Ganz anders das Concerto von Lucinda Childs. Es verblüfft mit einer erstaunlichen Modernität, die geradezu unsterblich zu sein scheint. Das liegt sicher auch an der von ihr gewählten Musik. Nicht die romantische des gebürtigen Polen Chopin, sondern die moderne des Polen Henryk Mikołaj Górecki von 1980. Das Stück für Cembalo und Orchester ist typisch für dessen „reduzierten“ Stil: einfache Akkorde, leicht eingängige musikalische Phrasen und ein tänzerischer Drive machen aus dem neunminütigen Werk fast schon so etwas wie Minimal Music, und das kommt Childs sehr entgegen, die sich ja sehr viel mit Philip Glass auseinandergesetzt hat. Ihre Choreographie besteht aus lauter kurzen Bewegungsabläufen, mehr Momentaufnahmen denn fortlaufender Tanz, die sie, der Musik entsprechend, mit Tempo und Energie über die Bühne jagt. Dabei halten die Tänzer immer wieder inne, bleiben einige Sekunden reglos stehen, was dem dann wieder einsetzenden Tanz zusätzliche Dynamik verleiht. Es ist, als warteten die Tänzer geradezu darauf, wieder loszulegen; sie wirken wie getrieben, als ob Tanz ihnen ein inneres Bedürfnis wäre.
So schlicht die einzelnen Bewegungsabläufe auch wirken, das Ballett ist dennoch eine Herausforderung für die Augen. Auf den ersten Blick scheinen die Tänzer – manchmal sind sie zu siebt auf der Bühne – alle dasselbe auszuführen, doch dann entdeckt man bei dem einen oder anderen leichte Abwandlungen, ein „aus der Reihe tanzen“, ehe sie oder er sich dann wieder in die Reihe der anderen zurückbegibt. Das ist ein raffiniertes Spiel mit Gleichklang und Variation, Harmonie und Disharmonie, Ordnung und Chaos.
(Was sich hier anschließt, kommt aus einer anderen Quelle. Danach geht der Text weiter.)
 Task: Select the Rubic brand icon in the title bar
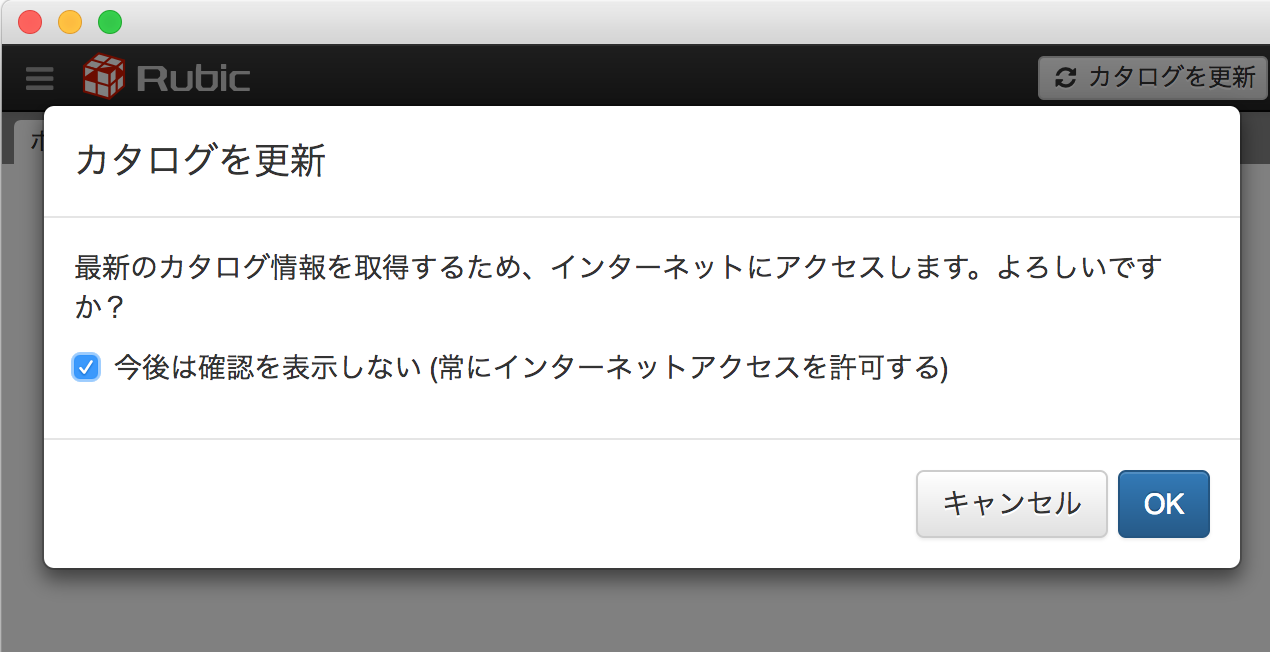[105, 76]
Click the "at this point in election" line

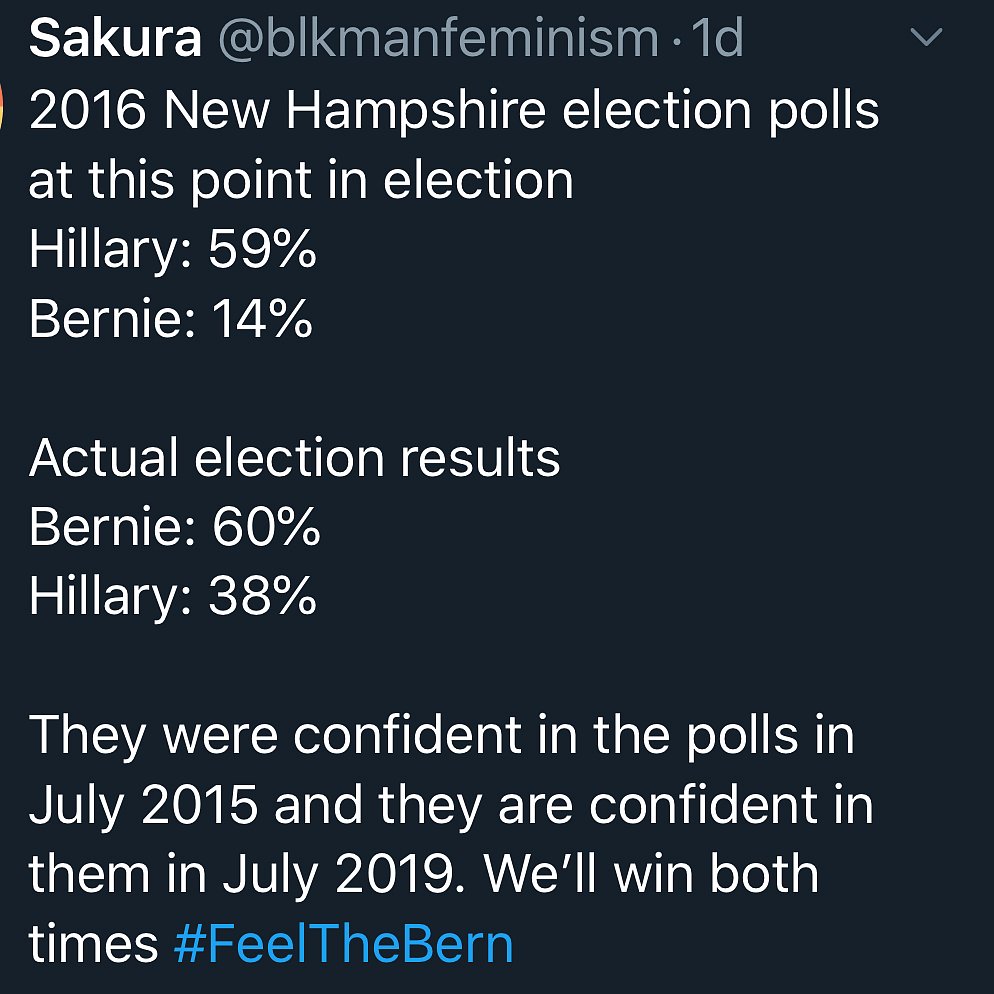click(x=301, y=181)
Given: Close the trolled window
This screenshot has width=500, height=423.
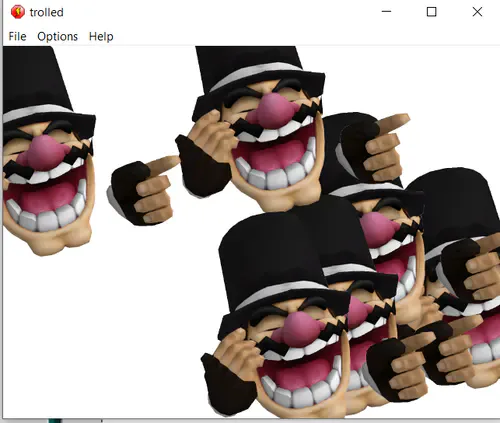Looking at the screenshot, I should pyautogui.click(x=477, y=12).
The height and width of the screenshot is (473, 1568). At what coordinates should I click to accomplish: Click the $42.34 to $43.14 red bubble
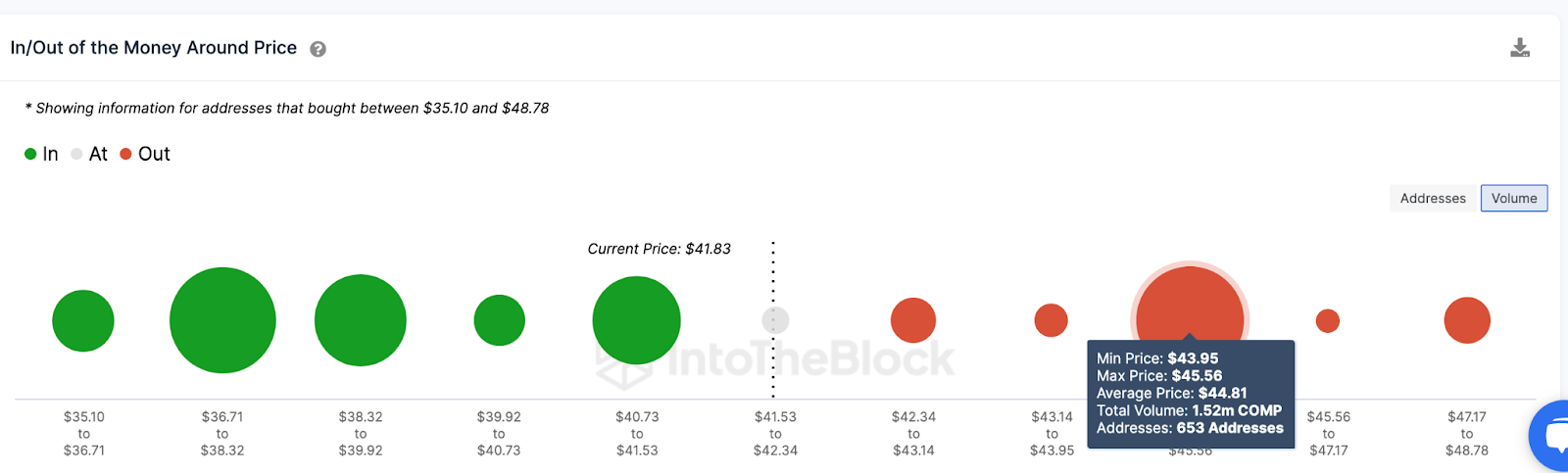(x=913, y=320)
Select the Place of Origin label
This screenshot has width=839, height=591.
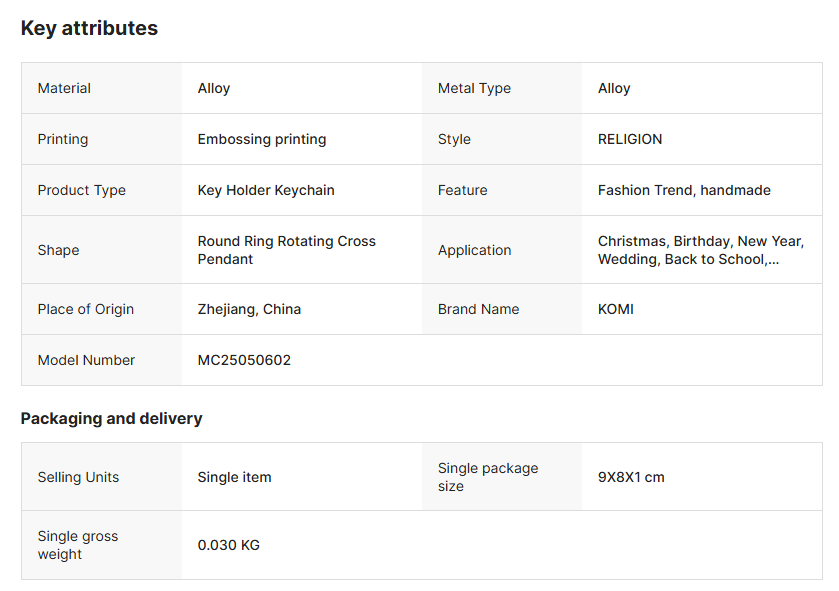click(x=86, y=309)
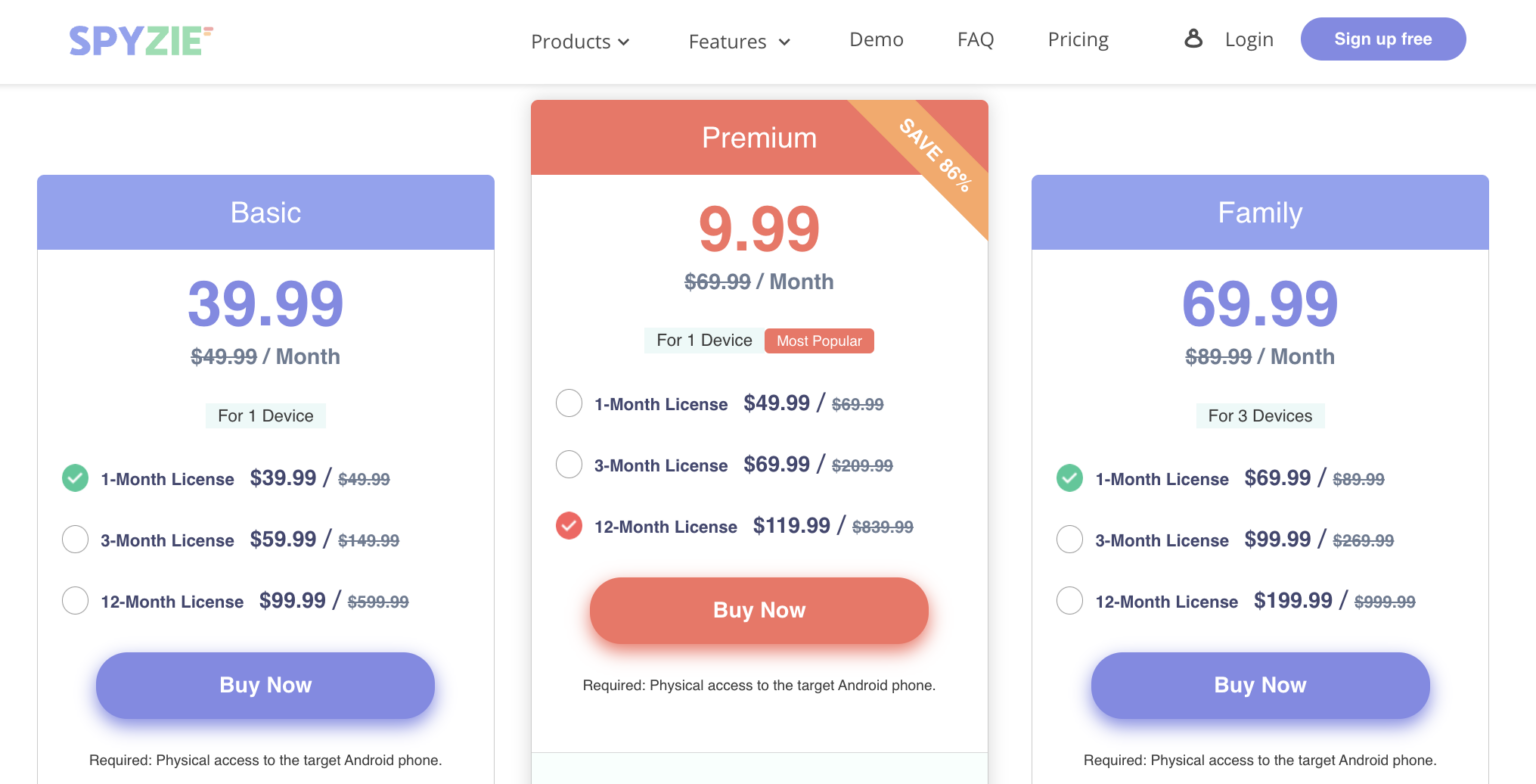Open the FAQ page
The image size is (1536, 784).
[x=975, y=39]
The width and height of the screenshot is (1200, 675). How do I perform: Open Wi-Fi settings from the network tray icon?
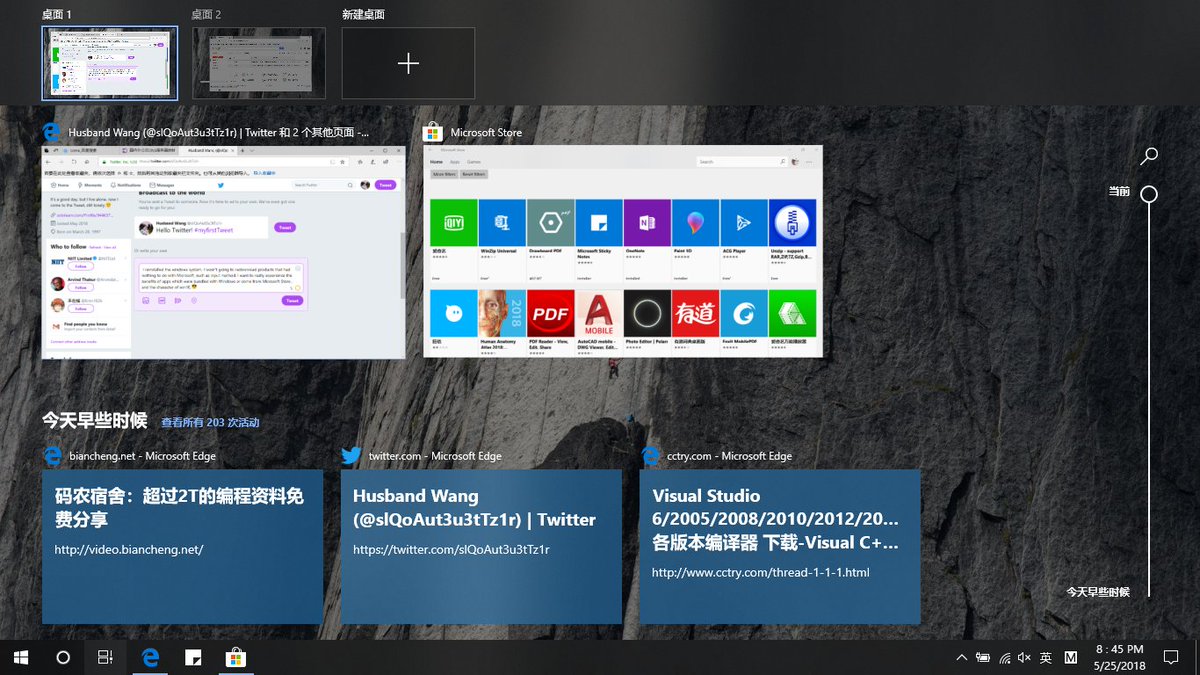coord(1003,658)
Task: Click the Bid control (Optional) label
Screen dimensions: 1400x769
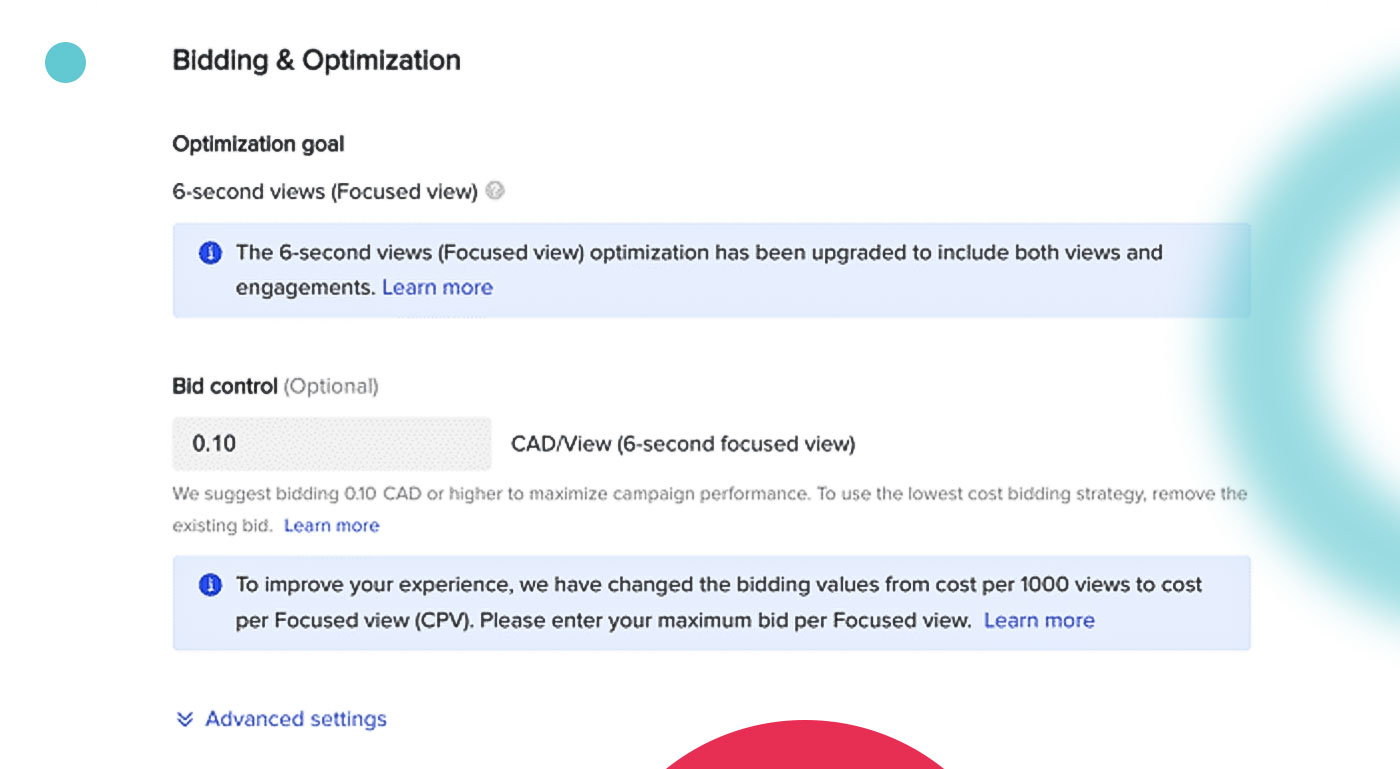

Das Resultat ist eine in sich geschlossene Choreographie aus reinster Bewegung, die sich ganz aus der Musik heraus ergibt. Auch diese Choreographie kann man als „zeitlos“ bezeichnen, schließlich ist auch sie bereits fast dreißig Jahre alt, doch ist hier „zeitlos“ nicht im Sinne einer Klassizität gemeint, sondern zeitlos im Sinne von modern. Das Stück wird auch noch in zehn Jahren aufregend neu wirken, zumal wenn es so energiegeladen realisiert wird wie von den sieben Tänzerinnen und Tänzern des Wiener Staatsballetts.
Das Stück von Lucinda Childs bewahrt den Abend davor, rein museal zu sein, hat aber mit dem Titel des Programms, Liebeslieder, kaum etwas zu tun und ist mit seinen neun Minuten Länge kein Gegengewicht zum Rest des Programms. Und so stellt sich die Frage, ob im dritten Jahrzehnt des einundzwanzigsten Jahrhunderts nicht eine Neuschöpfung angemessener wäre, die in einen kreativen Dialog mit der klassischen Tradition hätte treten können.
Die Vorstellung wurde vom Livestream des Wiener Staatsballetts rezensiert.